Siwadon Chantanasewi (ศิวดล จันทเสวี; born December 26, 1978; nicknamed Toffy), better known by his stage name Toffy 3.50 is a Thai actor, comedian, singer.

==Career==
He first rose to fame as an impersonator of Ang Therdtherng, another well-known Thai comedian. He later became a supporting actor and comedian under Workpoint Entertainment, as well as a host on several television programs. He is also the lead singer of the comedy parody band 3.50 Baht, which parodies the pop trio Room39. This is the origin of his familiar nickname, Toffy 3.50.

==Filmography==
===Films===
- Tukky, Jao Ying Khaai Khob (ตุ๊กกี้ เจ้าหญิงขายกบ) (2010)
- Teng Nong Jiworn Bin (เท่ง โหน่ง จีวรบิน) (2011)
- Joking Jazz 4G (หลวงพี่แจ๊ส 4G) (2016)
- Oh My Ghost 4 (หอแต๋วแตก แหกนะคะ) (2015)
- The Fast And Furious 888 (ป๊าด 888) (2016)
- Joking Jazz 5G (หลวงพี่แจ๊ส 5G) (2017)
- Khao Kala (เขากะลา) (2026)

===Television programs===
- Gang of Gags (ตลก 6 ฉาก) (2007–2015)
- Ching Roi Ching Lan (ชิงร้อยชิงล้าน) (2008–2017)
- Raboet Therdtherng (2010–2015)
- Wongkamlao The Series (วงษ์คำเหลา เดอะซีรีส์) (2010)
- Gentleman Wongkhamlao (สุภาพบุรุษวงษ์คำเหลา) (2013)
- Oh, Teacher Khong (โอมเพี้ยงอาจารย์คง) (2022)

===Television dramas===
- Wiwa Wah Woon (วิวาห์ว้าวุ่น) (2010)
- Phu Khong Yod Rak (ผู้กองยอดรัก) (2015)
- My Secret Bride (เขาวานให้หนูเป็นสายลับ) (2019)
- Por Mai Lek Tai Song Tua (พ่อหม้ายเลขท้ายสองตัว) (2022)
- 35 Dara Show The Series (35 ดาราโชว์ เดอะซีรีส์) (2022)
- Secret Crush On You (แอบหลงรักเดอะซีรีส์) (2022)
==Personal life==
In his personal life, he is a native of Chai Nat.

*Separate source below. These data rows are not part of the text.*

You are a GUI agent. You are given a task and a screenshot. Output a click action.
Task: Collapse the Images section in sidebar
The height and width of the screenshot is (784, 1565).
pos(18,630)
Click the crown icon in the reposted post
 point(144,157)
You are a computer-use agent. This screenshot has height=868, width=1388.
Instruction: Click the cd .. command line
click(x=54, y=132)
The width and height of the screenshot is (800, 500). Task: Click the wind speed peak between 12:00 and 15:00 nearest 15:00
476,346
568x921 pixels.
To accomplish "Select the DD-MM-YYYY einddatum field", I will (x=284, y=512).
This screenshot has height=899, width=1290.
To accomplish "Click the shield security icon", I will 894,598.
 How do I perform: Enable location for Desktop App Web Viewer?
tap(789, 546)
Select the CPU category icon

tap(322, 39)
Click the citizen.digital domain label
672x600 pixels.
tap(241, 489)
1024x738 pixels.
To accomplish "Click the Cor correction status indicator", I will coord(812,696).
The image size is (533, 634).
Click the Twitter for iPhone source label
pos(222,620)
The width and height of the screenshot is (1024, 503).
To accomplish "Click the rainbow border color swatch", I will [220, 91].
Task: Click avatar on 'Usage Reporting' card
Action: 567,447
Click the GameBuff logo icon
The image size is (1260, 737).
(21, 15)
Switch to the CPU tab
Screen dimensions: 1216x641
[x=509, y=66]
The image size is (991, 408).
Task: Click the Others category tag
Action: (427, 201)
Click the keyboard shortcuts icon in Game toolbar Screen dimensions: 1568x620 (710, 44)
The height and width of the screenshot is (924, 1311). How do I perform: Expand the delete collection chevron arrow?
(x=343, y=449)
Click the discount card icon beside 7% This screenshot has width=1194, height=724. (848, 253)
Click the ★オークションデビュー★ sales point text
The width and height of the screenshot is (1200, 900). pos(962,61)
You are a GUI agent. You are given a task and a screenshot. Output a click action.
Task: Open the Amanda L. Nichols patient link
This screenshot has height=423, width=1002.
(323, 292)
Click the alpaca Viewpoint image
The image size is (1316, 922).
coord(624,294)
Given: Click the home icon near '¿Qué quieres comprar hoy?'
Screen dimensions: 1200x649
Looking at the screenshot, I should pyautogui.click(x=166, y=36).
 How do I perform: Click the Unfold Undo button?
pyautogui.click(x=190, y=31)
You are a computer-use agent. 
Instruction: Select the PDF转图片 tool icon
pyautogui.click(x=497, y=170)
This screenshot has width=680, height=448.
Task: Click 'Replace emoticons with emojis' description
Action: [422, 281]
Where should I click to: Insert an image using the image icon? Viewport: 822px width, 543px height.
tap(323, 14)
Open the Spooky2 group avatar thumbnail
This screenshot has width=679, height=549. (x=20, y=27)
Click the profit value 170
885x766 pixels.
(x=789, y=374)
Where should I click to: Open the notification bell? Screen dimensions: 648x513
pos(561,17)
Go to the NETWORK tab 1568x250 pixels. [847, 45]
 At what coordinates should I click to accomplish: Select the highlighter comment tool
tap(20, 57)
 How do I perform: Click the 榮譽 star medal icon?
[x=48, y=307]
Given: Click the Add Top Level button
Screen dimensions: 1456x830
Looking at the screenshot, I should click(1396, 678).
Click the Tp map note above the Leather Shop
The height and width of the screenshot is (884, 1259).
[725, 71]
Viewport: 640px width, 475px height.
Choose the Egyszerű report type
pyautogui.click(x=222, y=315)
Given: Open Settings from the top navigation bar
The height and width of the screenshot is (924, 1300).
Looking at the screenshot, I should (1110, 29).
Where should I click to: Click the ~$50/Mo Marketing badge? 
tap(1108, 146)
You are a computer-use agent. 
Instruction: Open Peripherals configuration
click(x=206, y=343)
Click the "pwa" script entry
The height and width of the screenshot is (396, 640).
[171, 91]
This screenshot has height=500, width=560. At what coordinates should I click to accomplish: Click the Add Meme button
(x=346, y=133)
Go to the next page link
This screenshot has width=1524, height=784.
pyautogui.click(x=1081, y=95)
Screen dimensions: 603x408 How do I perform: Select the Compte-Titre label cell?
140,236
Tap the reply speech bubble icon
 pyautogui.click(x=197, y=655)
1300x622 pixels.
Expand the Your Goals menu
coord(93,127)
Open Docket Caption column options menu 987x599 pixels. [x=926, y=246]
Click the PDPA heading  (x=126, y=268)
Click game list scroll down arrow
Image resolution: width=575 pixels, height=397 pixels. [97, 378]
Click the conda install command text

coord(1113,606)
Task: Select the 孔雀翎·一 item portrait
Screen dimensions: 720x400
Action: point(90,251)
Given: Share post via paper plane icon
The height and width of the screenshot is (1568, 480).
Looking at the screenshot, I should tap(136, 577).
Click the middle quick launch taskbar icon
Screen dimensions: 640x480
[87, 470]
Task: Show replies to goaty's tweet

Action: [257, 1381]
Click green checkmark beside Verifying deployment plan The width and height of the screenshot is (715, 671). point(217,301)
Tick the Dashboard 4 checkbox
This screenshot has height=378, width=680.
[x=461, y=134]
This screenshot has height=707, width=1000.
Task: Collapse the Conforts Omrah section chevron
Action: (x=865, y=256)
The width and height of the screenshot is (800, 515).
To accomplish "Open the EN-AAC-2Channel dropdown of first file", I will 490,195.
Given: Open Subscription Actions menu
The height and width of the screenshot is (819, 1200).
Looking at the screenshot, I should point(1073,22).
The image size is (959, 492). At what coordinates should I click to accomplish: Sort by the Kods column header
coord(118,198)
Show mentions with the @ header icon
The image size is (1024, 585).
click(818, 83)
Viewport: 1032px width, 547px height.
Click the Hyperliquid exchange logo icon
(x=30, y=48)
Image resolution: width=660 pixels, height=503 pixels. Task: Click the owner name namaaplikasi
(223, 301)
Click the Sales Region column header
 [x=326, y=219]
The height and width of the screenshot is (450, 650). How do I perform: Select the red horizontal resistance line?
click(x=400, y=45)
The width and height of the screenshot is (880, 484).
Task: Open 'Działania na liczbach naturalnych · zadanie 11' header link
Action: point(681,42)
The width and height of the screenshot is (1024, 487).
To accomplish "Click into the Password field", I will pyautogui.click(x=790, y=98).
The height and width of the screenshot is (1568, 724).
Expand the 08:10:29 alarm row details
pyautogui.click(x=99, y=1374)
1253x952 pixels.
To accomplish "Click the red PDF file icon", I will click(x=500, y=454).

He believes in UFOs and extraterrestrial life, claiming to have seen and experienced them since he was a student in his hometown. He has remained in contact with groups of like-minded people and has participated in activities at Khao Kala in Nakhon Sawan, a site sometimes described as Thailand's "Area 51" and a hotspot for UFO sightings in the country. In 2026, he served as a producer and also appeared in the semi-documentary film Khao Kala, which explores stories of Thai actors and singers with other individuals who claim to have encountered UFOs or extraterrestrial beings. Some even claimed to have nearly been abducted by aliens. The film had a brief theatrical run in early May of the same year. Several actors appeared as themselves, including Arnattapon Sirichumsang, Sheranut Yusanonda, Attapol Rujiprawat, and Akkharadet Yodjumpa. The film is set to have a sequel, E-San UFO Project, scheduled for release in 2027.

In his family life, he is married to Chanatda Chantanasavee, and they have one son together. In addition to his work in the show business, he also owns a business producing instant phở under the brand Jubfy.